MINIRREFORMA PARTIDÁRIA

Câmara aprova minirreforma partidária com parcelamento de dívidas e multas

Fachada da Câmara dos Deputados em Brasília.
Câmara dos Deputados aprovou projeto que altera regras para partidos políticos.

Projeto aprovado na Câmara flexibiliza punições, cria parcelamento de dívidas e multas para partidos. Texto segue para o Senado.
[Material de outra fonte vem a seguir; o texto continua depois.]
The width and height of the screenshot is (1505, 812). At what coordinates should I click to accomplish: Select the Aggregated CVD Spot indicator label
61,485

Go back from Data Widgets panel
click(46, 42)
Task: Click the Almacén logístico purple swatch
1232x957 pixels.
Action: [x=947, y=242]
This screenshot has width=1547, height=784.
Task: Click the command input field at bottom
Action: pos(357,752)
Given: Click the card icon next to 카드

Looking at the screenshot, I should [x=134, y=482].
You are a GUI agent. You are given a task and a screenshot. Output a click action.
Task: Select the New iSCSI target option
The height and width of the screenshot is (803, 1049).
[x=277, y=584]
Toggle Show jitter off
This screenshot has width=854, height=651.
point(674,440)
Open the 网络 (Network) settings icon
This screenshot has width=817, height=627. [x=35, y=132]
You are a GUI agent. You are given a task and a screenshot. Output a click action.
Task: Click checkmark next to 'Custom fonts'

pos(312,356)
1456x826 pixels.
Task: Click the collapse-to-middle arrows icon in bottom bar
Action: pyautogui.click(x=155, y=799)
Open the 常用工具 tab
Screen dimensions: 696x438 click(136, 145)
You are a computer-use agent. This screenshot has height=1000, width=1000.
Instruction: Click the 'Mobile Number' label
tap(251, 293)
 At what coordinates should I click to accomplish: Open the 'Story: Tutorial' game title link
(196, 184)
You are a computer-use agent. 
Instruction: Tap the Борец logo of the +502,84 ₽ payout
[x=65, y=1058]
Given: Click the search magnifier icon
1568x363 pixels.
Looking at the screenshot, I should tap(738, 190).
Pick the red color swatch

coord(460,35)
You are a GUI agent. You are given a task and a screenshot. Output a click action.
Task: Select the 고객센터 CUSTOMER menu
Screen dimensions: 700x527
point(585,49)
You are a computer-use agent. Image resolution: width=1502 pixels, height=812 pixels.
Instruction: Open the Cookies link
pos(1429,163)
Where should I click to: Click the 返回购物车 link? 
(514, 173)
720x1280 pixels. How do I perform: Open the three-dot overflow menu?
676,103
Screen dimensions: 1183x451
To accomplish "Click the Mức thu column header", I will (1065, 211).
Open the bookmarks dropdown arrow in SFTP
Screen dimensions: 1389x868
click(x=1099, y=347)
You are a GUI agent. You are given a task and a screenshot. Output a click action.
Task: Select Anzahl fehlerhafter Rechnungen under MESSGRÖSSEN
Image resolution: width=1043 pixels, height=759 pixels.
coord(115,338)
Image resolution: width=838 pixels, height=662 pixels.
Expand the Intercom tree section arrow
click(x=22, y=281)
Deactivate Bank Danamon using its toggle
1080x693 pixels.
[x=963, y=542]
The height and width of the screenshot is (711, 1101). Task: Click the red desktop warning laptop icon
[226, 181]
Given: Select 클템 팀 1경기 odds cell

Nesta quarta-feira, 20 de maio de 2026, a Câmara dos Deputados aprovou uma minirreforma para os partidos políticos. A decisão visa flexibilizar punições e criar um mecanismo de parcelamento de dívidas e multas. A medida, aprovada no plenário, altera as regras de punição e fiscalização das legendas e agora segue para tramitação no Senado Federal.

O ponto central do projeto é a instituição de um programa similar ao "Refis Eleitoral", permitindo que partidos parcelem multas e débitos em até 180 meses, ou 15 anos. Este benefício se estende inclusive a multas já aplicadas antes da aprovação da nova lei, ampliando consideravelmente seu alcance.

Entre as modificações propostas, o texto estabelece um teto de R$ 30 mil para multas por desaprovação de contas. Adicionalmente, processos de prestação de contas que não forem analisados em um prazo de três anos poderão ser considerados automaticamente encerrados.

A nova lei também determina que partidos formados por fusões não herdarão as dívidas das legendas originais. Diretórios locais poderão continuar recebendo recursos do fundo partidário, mesmo que existam pendências judiciais na Justiça Eleitoral. Uma outra alteração importante proíbe a suspensão de contas em plataformas digitais sem que haja uma ordem judicial específica.

A aprovação do projeto gerou reações críticas entre alguns parlamentares. A deputada Adriana Ventura (Novo-SP) expressou preocupação com a agilidade da tramitação, argumentando que o texto favorece a "fragilização do Tribunal Superior Eleitoral" ao proteger os partidos de suas próprias irregularidades.

Fernanda Melchiona (PSOL-RS) também se manifestou contra a proposta, considerando inaceitável a permissão de "utilizar recursos do fundo partidário para o pagamento de multas, juros e dívidas dos partidos". Apesar das divergências, o projeto foi aprovado pela Câmara e aguarda análise no Senado Federal.